● AIM OF THE EXERCISE:
Pictures must be dropped from the copy of the entries below; all else is returned exactly.

● SUPPLIED DATA:
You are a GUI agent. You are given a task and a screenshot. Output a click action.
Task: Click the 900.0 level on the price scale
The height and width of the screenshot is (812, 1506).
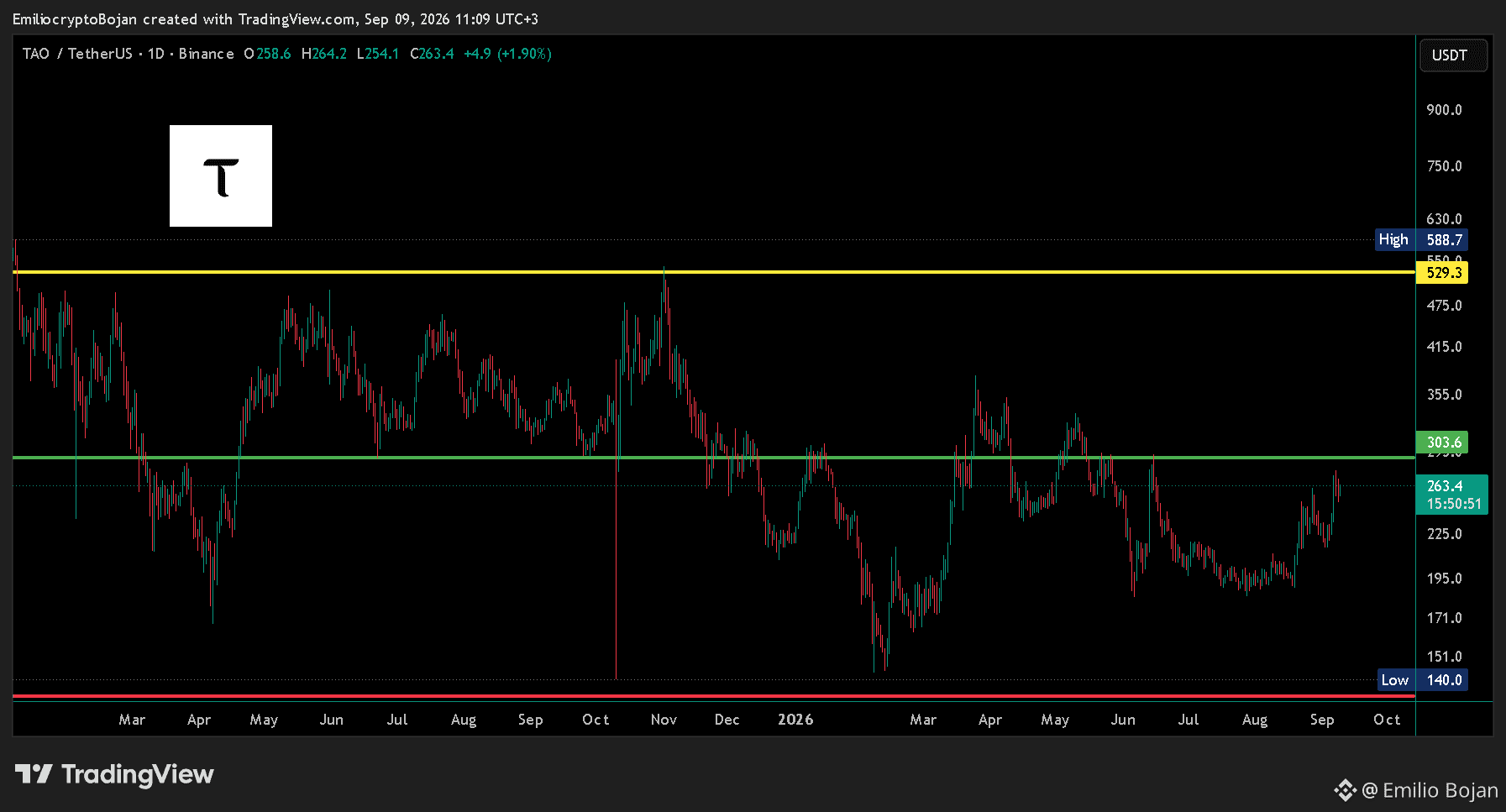(x=1444, y=110)
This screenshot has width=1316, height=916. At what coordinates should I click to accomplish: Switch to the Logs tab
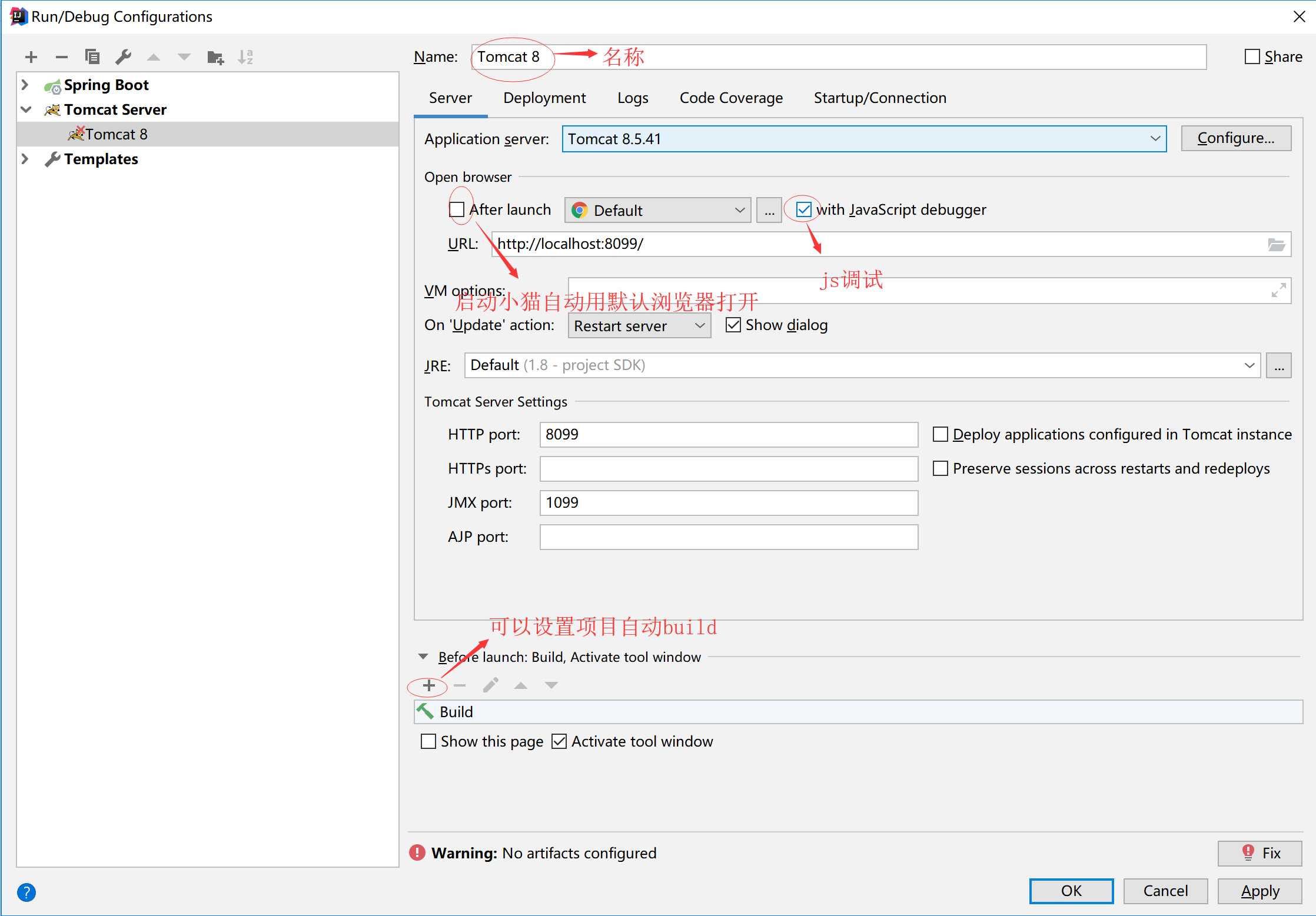[633, 97]
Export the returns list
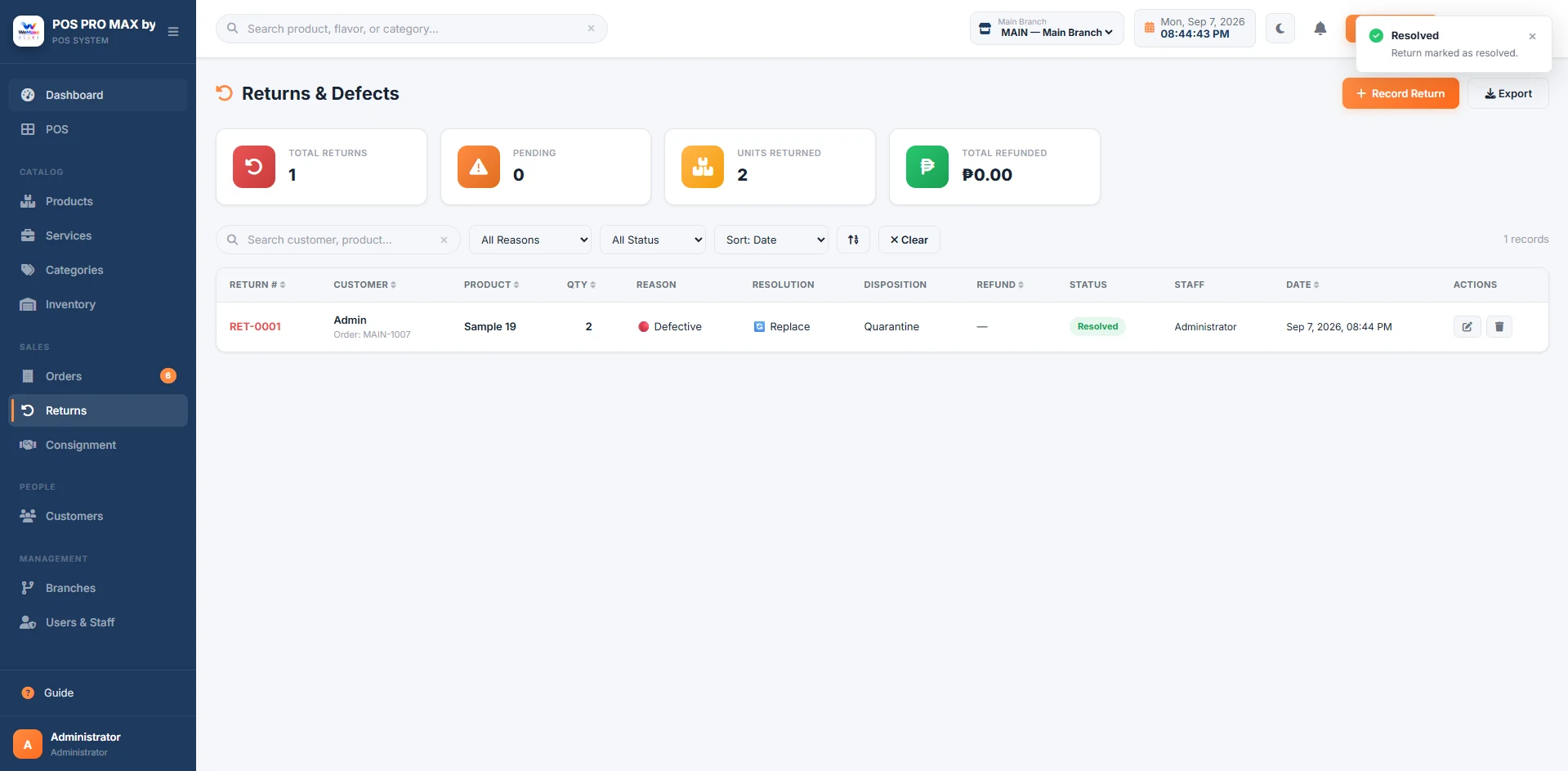The image size is (1568, 771). [1508, 93]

● ANSWER TO THIS PROBLEM:
You are a GUI agent. You are given a task and a screenshot. Output a click action.
Task: Click the 900.0 level on the price scale
The height and width of the screenshot is (812, 1506).
(x=1444, y=110)
This screenshot has width=1316, height=916. At what coordinates should I click to accomplish: Switch to the Logs tab
[633, 97]
Export the returns list
The image size is (1568, 771). [1508, 93]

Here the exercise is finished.